Ethylene promotes rice coleoptile elongation of dark-grown seedlings (Ku et al., 1970). In our experimental conditions, root elongation can be inhibited by ethylene in etiolated rice seedlings. Over the past decade, based on the double-response of etiolated rice seedling, including ethylene-induced coleoptile growth promotion and root growth inhibition, several unique rice mutants have been identified. We named these ethylene-response mutants maohuzi (mhz) (Ma et al., 2013). Loss-of-function of MHZ7/OsEIN2 rice plants display insensitive to ethylene, including ethylene-insensitive coleoptile elongation and root growth.

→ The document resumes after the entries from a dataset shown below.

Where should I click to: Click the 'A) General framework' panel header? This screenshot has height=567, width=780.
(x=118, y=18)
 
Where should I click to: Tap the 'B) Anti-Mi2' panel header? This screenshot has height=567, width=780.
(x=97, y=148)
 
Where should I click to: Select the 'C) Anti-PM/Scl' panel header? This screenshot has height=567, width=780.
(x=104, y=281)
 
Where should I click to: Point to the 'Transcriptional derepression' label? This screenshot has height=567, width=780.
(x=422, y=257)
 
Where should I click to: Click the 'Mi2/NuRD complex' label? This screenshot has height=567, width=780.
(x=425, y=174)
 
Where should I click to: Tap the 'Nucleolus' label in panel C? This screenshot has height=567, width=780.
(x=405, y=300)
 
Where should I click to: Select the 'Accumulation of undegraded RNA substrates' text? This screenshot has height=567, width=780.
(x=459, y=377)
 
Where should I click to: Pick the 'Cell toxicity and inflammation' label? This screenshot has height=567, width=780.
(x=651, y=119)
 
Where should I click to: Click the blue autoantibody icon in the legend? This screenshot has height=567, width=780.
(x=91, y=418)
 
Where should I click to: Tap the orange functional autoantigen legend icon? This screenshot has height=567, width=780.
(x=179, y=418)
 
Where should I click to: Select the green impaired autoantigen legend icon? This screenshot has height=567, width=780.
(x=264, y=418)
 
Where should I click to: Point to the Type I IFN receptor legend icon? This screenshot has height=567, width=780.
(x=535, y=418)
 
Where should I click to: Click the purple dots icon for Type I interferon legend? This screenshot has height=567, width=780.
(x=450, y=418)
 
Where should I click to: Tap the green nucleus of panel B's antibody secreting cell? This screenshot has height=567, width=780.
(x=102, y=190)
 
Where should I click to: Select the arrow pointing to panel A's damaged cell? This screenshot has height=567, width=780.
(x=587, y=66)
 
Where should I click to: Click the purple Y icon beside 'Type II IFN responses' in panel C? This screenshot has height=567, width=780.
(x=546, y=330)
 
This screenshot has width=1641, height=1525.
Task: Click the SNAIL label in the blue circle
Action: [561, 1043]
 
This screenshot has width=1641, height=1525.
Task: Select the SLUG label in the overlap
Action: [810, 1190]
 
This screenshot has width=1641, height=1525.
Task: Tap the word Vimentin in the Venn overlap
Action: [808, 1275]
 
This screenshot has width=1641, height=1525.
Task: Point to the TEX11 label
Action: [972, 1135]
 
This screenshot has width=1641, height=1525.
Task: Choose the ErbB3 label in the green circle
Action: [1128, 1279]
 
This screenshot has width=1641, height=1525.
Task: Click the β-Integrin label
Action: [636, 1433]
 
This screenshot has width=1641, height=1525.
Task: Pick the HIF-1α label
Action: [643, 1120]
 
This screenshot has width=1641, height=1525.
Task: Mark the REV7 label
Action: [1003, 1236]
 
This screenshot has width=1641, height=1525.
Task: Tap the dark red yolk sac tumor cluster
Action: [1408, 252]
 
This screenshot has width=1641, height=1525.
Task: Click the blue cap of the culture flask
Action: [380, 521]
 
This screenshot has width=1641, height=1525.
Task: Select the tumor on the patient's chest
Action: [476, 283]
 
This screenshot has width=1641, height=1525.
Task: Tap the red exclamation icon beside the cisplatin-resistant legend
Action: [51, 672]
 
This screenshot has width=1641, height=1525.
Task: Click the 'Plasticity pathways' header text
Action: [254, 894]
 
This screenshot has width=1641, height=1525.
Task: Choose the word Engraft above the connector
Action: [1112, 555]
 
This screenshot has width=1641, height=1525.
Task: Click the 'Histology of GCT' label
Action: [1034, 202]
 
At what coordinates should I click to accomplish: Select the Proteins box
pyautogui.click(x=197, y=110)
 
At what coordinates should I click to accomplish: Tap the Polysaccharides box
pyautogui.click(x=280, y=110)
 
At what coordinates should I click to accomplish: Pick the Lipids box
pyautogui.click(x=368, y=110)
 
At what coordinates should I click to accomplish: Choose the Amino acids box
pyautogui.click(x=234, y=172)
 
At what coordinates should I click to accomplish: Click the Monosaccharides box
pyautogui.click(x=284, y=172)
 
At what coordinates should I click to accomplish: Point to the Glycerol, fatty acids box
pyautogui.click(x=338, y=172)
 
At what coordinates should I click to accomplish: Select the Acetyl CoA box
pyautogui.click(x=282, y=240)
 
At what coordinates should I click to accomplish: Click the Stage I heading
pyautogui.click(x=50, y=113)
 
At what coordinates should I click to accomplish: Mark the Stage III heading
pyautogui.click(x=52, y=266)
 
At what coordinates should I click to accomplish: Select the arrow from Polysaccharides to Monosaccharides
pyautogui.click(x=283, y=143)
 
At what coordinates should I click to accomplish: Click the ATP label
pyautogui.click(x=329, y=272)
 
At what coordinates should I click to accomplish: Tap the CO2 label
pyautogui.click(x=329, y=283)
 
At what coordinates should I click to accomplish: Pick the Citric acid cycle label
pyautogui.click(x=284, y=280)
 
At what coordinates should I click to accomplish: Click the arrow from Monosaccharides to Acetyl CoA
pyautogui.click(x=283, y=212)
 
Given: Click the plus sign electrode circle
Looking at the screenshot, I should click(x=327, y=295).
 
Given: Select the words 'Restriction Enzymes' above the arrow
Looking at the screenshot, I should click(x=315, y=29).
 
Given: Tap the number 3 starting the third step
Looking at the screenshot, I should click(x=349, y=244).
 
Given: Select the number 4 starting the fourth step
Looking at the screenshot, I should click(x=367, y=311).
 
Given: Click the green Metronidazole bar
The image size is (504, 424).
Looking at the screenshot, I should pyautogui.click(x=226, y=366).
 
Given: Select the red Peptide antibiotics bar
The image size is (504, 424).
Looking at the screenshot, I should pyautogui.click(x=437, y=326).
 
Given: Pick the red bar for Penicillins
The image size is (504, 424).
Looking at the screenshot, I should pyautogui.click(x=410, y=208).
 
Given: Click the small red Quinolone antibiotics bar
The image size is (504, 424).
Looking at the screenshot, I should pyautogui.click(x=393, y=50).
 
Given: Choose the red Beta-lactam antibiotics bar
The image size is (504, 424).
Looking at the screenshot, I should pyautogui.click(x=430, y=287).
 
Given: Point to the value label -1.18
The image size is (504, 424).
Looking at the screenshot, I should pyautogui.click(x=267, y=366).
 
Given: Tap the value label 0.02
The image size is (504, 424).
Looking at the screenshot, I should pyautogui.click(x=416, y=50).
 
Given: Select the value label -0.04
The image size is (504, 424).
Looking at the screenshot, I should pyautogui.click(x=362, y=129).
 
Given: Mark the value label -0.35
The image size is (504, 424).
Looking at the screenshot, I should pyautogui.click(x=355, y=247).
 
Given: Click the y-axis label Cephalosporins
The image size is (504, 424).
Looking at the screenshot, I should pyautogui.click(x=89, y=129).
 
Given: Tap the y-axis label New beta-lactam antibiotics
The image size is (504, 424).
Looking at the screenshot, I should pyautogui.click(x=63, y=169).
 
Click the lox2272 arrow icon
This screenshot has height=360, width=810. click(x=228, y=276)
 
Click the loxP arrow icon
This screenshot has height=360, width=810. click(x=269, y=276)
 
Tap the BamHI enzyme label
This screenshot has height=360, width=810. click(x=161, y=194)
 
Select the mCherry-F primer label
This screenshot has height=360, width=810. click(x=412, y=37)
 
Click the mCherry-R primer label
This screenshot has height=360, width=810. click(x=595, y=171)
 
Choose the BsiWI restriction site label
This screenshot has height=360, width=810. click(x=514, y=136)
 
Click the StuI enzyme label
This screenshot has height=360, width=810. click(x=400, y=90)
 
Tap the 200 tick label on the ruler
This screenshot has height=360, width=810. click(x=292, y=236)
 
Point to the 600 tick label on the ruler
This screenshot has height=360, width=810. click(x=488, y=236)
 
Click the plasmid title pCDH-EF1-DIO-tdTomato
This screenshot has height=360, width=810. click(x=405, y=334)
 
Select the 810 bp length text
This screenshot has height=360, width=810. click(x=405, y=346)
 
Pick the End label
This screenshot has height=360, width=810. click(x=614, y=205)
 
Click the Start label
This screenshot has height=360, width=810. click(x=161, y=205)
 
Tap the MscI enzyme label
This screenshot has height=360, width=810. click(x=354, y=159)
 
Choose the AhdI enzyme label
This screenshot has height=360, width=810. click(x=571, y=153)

Conversely, MHZ7/OsEIN2-overexpression transgenic lines display ethylene hypersensitivity (Ma et al., 2013). Characterization of MHZ6/OsEIL1 revealed that MHZ6/OsEIL1 and its homolog gene OsEIL2 have functional diversification in rice ethylene response (Yang et al., 2015b). Identifications of MHZ4/ABA4 (Ma et al., 2014) and MHZ5/CRTISO (Yin et al., 2015) revealed that ethylene inhibits root growth requiring ABA pathway in rice, which is different with that in Arabidopsis. The study of MHZ2/SOR1 provides a candidate mechanism that auxin acts downstream to modulate ethylene inhibition of root growth in etiolated rice seedlings (Chen et al., 2018). The research of MHZ3 found that ethylene-induced MHZ3 stabilizes MHZ7/OsEIN2 and impeding protein ubiquitination to facilitate ethylene signaling pathway (Ma et al., 2018). Here, we describe the method in detail for genetic analysis of ethylene response mutants in etiolated rice seedlings. This protocol can also be used in other monocotyledonous plants to detect ethylene response (Yang et al., 2015a). Besides, the longer mesocotyl and coleoptile mutant gaoyao1(gy1) was also discovered by this method (Xiong et al., 2017).